By Michael Kruse, Times Staff Writer
Friday, December 9, 2011
He wheeled out of his room early Friday, down a wooden ramp and through the garage to the driveway and onto a mechanical lift attached to the family's van. He sat in his chair strapped to the floor between his mother and father up front. "Did you guys bring the camera?" he asked. They stopped at McDonald's in Tarpon Springs. His father steered the van along back roads toward Tampa. His mother held a McMuffin in front of his face. He took bites. She told him the sunrise was beautiful.
He hadn't slept much because of adrenaline and anxiety. He closed his eyes and tried to rest. The van finally pulled up to the St. Pete Times Forum.
His mother spotted the handicapped entrance. She held the back of his head and pulled him gingerly forward. She helped him put on his black cap and gown.
He went to St. Petersburg College for seven years. He went to the University of South Florida for six. Over that time, as his body betrayed him, as he lost one physical ability after another, he kept pursuing his goal.
Finally on Friday, a little before 10, his mother helped him up onto the stage and all the people in that arena heard his name read out loud.
"Christopher. Wren. Lehman."
• • •
Born on Oct. 28, 1975, at nearly 8 pounds and 19 inches long, he evidently was healthy. He soon grew cranky. His mother noticed his joints had started to swell. The diagnosis came at a year old. Rheumatoid arthritis is an autoimmune disease that stunts growth and stiffens joints. The cause isn't known. There is no cure.
When he was growing up, members of his family were his best friends — his mother, Carol, his father, Rick, his brother, Sean, his sister-in-law, Teresa, his niece, Tanya, his nephew, Troy. They called him Critter.
When he was little, he climbed fences, swam in pools and raced through sprinklers. He rode bicycles with his mother, pedaling as fast as he could, thinking the rushing wind might blow the ache from his limbs.
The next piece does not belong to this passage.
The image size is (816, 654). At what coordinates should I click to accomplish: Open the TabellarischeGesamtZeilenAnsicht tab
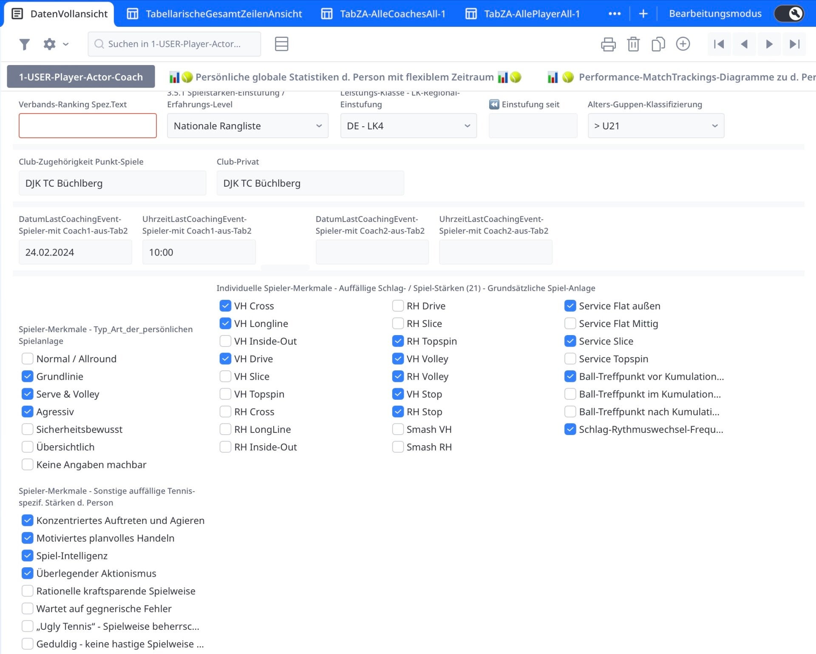tap(215, 14)
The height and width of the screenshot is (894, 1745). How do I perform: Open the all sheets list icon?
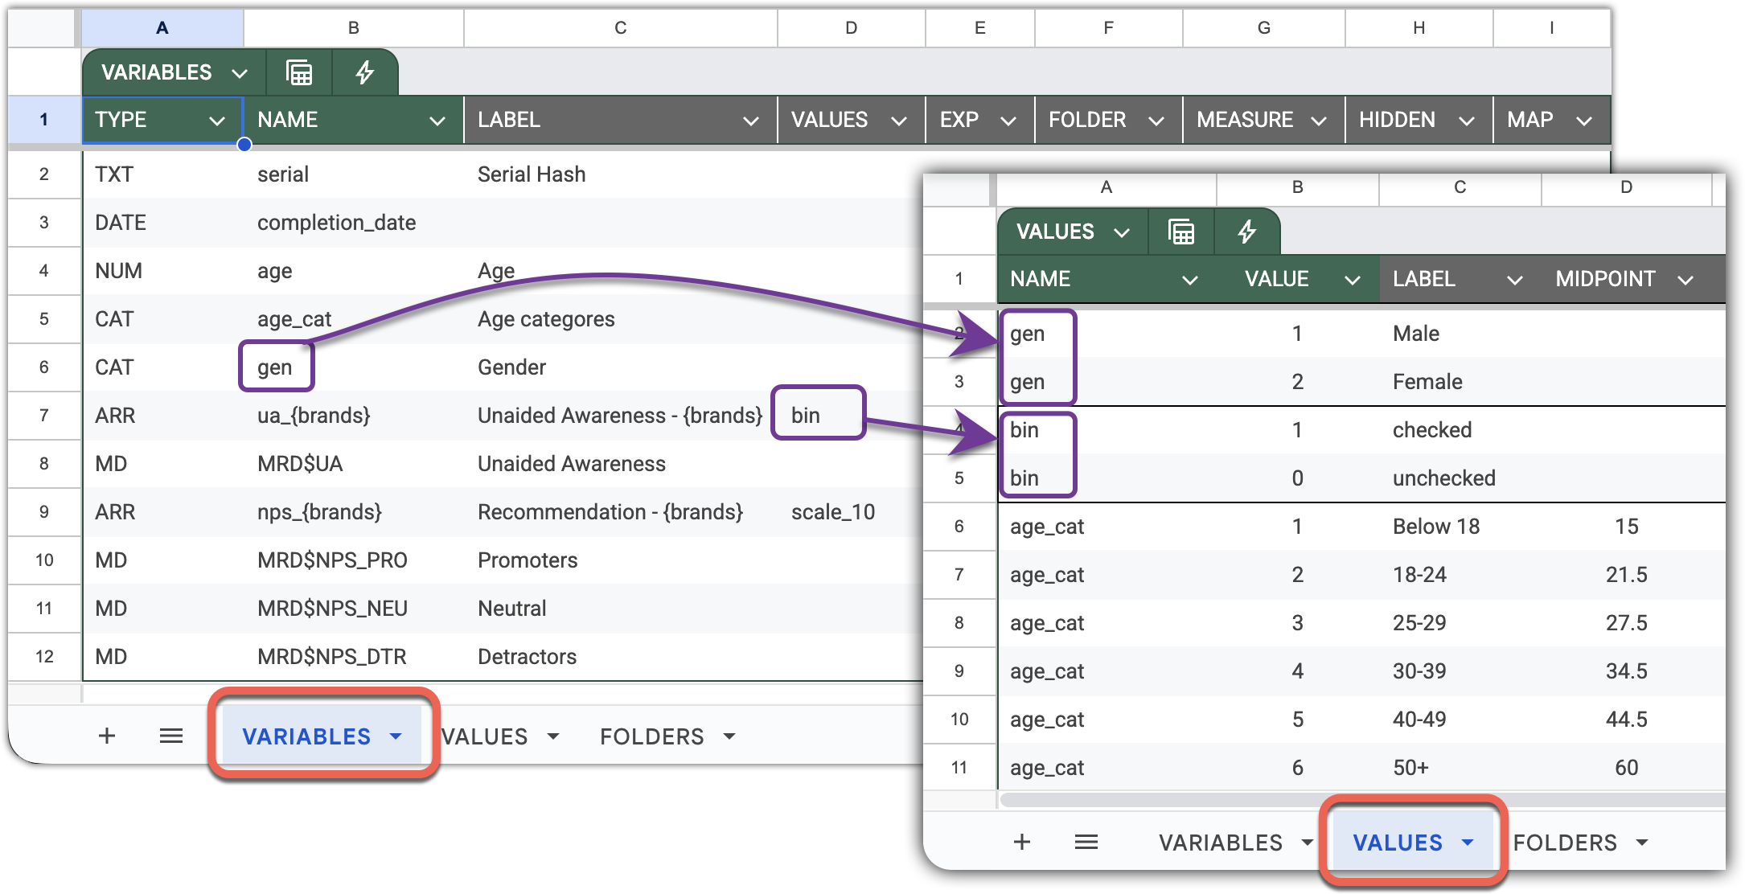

First he had to use crutches. Then he had to use a push wheelchair. Then he had to use an electric wheelchair. He was 10.
His niece and nephew liked to climb onto the back of his chair and he'd hold down the joystick and spin them around.
"CROP CIRCLES!" he'd holler.
They sat for Sunday dinners, and Critter, said his brother, was "the light everybody gathered around."
His grandfather always ended the evenings with the same farewell. "Carry on," he liked to say, "in the best manner possible, under all existing conditions."
• • •
He went for two years to Tarpon High School, until he could no longer read the words in the books, and then his teachers came to his house.
At SPC, he took courses in computer programming, writing and algebra, in which he sat in the front of a lecture class of 240 students and closed his eyes and paid intense attention. He made the highest grade in the class.
At USF, he took classes in history and archaeology, but he majored in psychology. In one particularly demanding class, the professor got gripes from many of the students about the amount of work, but not once, he said, from Christopher Lehman.
He weighs 55 pounds. He needs help eating. He needs help showering. He needs help going to the bathroom. He used to read with a handheld magnifying glass. Then he needed a more powerful machine to blow up the image. Now he uses a program through which his computer reads him digital files of books. It can take him 10 minutes to type in an email address. He wrote 9,000-word papers.
He signs his emails "Smiles."
He finished with a 3.9 GPA.
• • •
How?
"I'm stubborn," he said this week at his house, "and persistent, and I don't like to be idle."
The last 13 years of college gave him a purpose. He wants to use his psychology degree to help wounded veterans dealing with their new challenges. This is a good explanation for why he wanted so badly to graduate. But not the reason.
He maneuvered his chair into his room, away from the others, his rubber wheels squeaking on the wooden floor, surrounded by his talking computer, his Hobbit posters, his framed copy of the Ten Commandments. Honor thy father and mother.
Rick is 65. Carol is 67. Christopher is 36.
"My parents," he said in his room, "have dedicated their entire lives for me, and that makes me sad. Thirty-six years. That's a long time for people to take care of someone."
Maybe, he explained, with a diploma he can get a job, and with a job he can pay for a caretaker. Maybe not for 24 hours a day. But for some of the time.
"I want my parents to be independent from my hassles and challenges and struggles," he said. "One day, I'd like to say to them, 'You don't have to do this anymore.' "
• • •
USF president Judy Genshaft told the graduates at the end of the ceremony on Friday to move their tassels to the left. Carol Lehman moved her son's tassel.
Outside the arena, his family took pictures, with his mother, with his father, with his brother and his wife, with his niece and his nephew and his grandmother. They got on an elevator. His mother tried to move him into a cramped space. "Just tell me which way to go," he said to her, "and I'll do it."